My mother is in her mid seventies and is starting to slow down. My father passed away five years ago and mom has stayed in our family home. Recently, she decided to move into an apartment and has been getting rid of stuff. The problem is mom expects me and my two sisters to take all her stuff, like dishes, pictures, and numerous mementos. We don’t want any of mom’s stuff and when we hinted that we didn’t want anything, it was obvious she was hurt. My sisters and I have a million good memories in our hearts, and we don’t need any of this stuff. We don’t know how to manage this situation without causing mom more pain. One of my sisters feels we should just take the stuff and donate it without telling mom. I don’t want to do that because what would we say when mom comes over and doesn’t see any of her stuff. We really need some advice. Thanks, Jessica.
You are in a difficult position which many adult children find themselves in. The movement today is towards minimalism. I think you and your sisters and your mom need to read the book The Gentle Art of Swedish Death Cleaning by Margareta Magnusson. The book will help your mom to understand the process of letting go and come to realize that it is nothing personal.

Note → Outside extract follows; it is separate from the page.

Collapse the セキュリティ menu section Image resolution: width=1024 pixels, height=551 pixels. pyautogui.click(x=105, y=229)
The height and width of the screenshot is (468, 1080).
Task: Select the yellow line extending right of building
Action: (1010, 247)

As well, you and your sisters could go through your mom’s stuff and pick out items that are special to each of you and create a memory box. Your memories are not in a set of china, or a picture from your great grandma, your memories are in your heart and you need to help your mom to understand how you feel. Perhaps you could spend some time speaking to other family members about whether they would want these items. Also, you can take pictures to preserve the memory, without having to actually keep the item. Millennials generally do not want to keep large sets of china to use simply for Christmas dinner, they use their every- day dishes. Explain to your mom that you don’t want to keep stuff that you will never use. Although it is understandable that the Boomer’s want their kids to keep their treasures, it is unfair to expect them to take on stuff that they have no use for. The focus of today’s millennial is often on traveling and collecting worldly experiences and memories, rather than accumulating goods to sit in a cabinet or basement. Hope this helps, thanks for your letter Jessica.